• [What is required] Retype the part of the mailing-list message on triple-quoted strings from "Re: [ddlm-group] Eliding" up to and including "much as possible.".

Discussion List Archives

[Date Prev][Date Next][Thread Prev][Thread Next][Date Index][Thread Index]

Re: [ddlm-group] Eliding in triple-quoted strings: Proposals C and D


I have been quiet on this issue as my bias for supporting Python semantics
has not been popular or productive in prior DDLm/Cif2 discussions.   I would
extend Herb's argument to the whole of this enterprise and emphasize
my view that meaningful adoption of DDLm/CIF2 will require embracing
and leveraging existing technologies as much as possible.


John


On 1/7/11 7:52 AM, Herbert J. Bernstein wrote:
> As noted in my prior message, I disagree. I find it
> counter-inutitive and unproductive to adopt something
> that looks very much like the python treble quoted
> string but which follows confusingly different rules.
> Remeber -- for most of the the coomunity, the entire
> CIF2 approach to quoting is something new and different.
> It does not agree with the well-established CIF1 quoting
> rules. By giving them the python treble quoted strings
> we are giving them a way to simply and easily carry any
> and all strings and text fields forward from CIF1 to CIF2
> without having to seriously rework them. Sure, we could
> come up with some other set of rules for treble quoted
> strings, but by following the python rules we will
> greatly reduce the chances of misinterpretations in
> the marginal cases, and give ourselves an independent
> check on our new parsers -- all the existing oython
> parsers.

• [Record excerpts]

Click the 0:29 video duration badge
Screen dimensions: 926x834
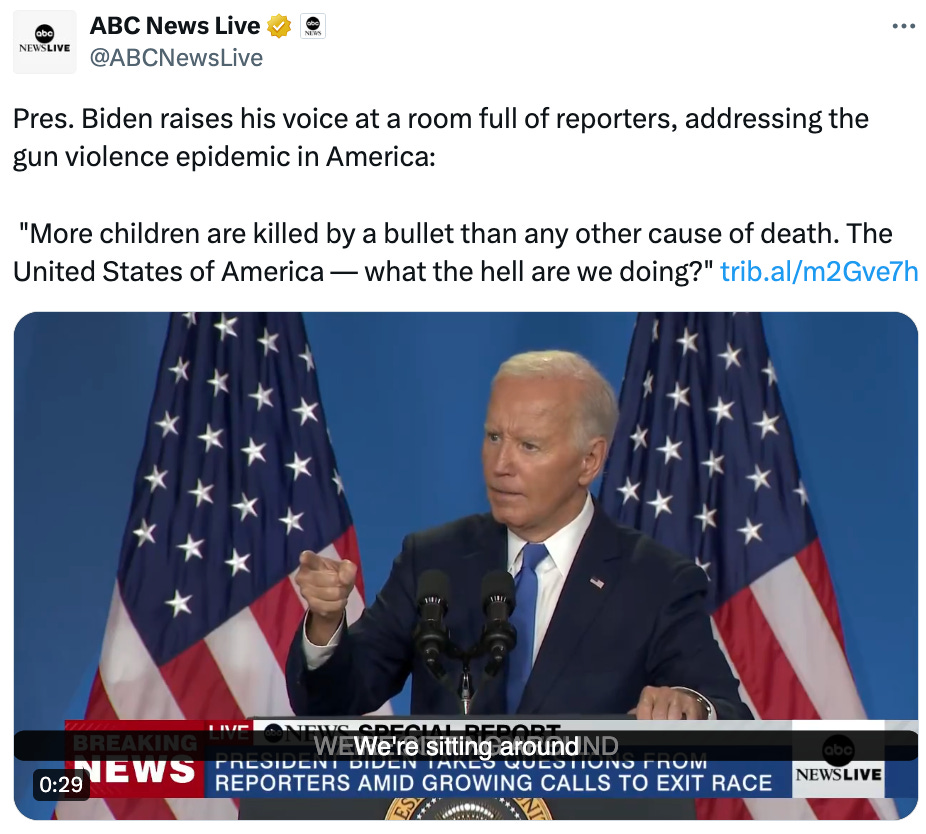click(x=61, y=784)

--

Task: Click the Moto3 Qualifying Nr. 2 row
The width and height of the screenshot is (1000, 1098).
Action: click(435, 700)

---

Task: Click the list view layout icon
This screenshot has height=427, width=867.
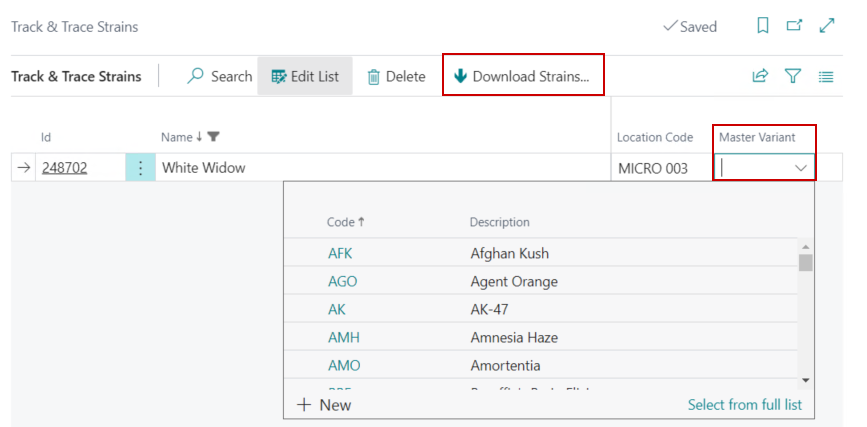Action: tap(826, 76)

• [Full answer]
Re: [ddlm-group] Eliding in triple-quoted strings: Proposals C and D


I have been quiet on this issue as my bias for supporting Python semantics
has not been popular or productive in prior DDLm/Cif2 discussions.   I would
extend Herb's argument to the whole of this enterprise and emphasize
my view that meaningful adoption of DDLm/CIF2 will require embracing
and leveraging existing technologies as much as possible.